§ AVAILABLE DATA:
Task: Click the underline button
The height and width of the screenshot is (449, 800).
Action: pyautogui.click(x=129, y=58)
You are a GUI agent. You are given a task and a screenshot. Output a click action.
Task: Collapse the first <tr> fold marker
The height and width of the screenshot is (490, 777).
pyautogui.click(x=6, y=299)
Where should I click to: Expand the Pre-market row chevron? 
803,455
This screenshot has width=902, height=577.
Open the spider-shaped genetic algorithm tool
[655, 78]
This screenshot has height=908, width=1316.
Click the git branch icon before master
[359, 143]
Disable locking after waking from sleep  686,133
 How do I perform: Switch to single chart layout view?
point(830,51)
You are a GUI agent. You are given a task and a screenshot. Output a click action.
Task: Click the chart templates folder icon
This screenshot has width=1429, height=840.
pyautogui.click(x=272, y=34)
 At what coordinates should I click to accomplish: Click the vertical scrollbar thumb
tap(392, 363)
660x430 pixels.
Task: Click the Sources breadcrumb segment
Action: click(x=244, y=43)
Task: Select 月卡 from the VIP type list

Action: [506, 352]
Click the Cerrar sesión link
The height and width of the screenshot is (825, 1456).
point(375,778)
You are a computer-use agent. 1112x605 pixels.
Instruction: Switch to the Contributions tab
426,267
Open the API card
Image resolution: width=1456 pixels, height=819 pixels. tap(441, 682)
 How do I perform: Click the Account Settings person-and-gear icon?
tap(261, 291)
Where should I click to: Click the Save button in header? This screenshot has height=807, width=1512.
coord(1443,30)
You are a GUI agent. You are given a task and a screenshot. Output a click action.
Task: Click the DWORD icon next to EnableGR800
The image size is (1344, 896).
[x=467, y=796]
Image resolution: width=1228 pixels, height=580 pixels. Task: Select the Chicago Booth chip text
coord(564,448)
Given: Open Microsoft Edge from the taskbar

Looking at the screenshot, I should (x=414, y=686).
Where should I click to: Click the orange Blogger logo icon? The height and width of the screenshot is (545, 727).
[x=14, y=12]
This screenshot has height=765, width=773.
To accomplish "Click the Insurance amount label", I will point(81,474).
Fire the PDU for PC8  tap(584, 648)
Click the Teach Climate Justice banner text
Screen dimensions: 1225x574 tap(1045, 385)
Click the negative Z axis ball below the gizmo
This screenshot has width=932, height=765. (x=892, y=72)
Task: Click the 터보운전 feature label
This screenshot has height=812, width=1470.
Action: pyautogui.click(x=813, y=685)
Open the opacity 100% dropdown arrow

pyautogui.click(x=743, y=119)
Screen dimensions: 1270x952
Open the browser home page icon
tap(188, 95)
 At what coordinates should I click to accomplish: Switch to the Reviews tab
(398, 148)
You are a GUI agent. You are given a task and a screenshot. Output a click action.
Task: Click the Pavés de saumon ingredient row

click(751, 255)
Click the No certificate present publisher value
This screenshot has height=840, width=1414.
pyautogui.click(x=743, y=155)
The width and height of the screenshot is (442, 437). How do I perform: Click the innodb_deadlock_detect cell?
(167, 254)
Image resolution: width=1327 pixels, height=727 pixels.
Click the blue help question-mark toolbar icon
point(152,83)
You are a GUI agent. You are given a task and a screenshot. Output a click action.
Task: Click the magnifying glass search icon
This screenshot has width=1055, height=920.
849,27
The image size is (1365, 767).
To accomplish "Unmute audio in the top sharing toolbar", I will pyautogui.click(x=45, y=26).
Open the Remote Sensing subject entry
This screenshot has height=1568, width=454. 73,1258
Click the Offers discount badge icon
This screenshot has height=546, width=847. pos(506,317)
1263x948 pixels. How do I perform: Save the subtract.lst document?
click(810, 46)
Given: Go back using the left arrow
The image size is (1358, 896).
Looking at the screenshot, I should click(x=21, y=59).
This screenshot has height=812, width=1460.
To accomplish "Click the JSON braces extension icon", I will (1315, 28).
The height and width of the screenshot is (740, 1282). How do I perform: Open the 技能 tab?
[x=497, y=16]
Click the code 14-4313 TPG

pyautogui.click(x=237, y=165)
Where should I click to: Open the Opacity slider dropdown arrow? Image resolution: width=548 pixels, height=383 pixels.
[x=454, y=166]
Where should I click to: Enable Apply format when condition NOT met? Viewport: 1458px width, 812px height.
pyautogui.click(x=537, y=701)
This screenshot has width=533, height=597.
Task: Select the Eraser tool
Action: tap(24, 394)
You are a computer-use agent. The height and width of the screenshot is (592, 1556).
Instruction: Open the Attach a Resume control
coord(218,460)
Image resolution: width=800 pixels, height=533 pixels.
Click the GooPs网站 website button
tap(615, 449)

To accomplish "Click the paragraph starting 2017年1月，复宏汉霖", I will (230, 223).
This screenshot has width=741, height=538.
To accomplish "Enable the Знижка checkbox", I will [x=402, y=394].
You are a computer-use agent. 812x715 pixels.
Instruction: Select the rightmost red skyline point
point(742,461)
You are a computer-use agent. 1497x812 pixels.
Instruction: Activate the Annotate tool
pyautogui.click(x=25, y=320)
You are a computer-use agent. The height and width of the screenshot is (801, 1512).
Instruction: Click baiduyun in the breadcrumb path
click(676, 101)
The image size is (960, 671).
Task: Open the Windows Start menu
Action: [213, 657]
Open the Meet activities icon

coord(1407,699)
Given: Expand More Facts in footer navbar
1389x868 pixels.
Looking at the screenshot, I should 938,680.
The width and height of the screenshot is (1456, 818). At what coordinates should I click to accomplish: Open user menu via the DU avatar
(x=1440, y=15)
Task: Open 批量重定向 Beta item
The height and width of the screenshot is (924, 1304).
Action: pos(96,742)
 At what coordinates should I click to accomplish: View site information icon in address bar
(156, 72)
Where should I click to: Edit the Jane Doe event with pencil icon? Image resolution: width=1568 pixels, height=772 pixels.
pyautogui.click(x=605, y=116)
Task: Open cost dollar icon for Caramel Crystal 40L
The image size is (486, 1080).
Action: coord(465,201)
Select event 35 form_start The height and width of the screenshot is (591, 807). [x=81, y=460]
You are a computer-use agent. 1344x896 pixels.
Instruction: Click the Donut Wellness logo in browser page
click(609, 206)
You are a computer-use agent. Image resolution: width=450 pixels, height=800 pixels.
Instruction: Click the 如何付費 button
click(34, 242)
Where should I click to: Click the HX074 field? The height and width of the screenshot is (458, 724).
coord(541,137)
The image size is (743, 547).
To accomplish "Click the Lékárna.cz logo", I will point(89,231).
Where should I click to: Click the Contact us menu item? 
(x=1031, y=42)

§ PROBLEM: Locate each line of the items above that contains the string "arrow" and copy those lines in full. Case matters: a match must have the same capital and lowercase letters.

§ RESPONSE BELOW:
Open the opacity 100% dropdown arrow
Given: Go back using the left arrow
Where should I click to: Open the Opacity slider dropdown arrow? Image resolution: width=548 pixels, height=383 pixels.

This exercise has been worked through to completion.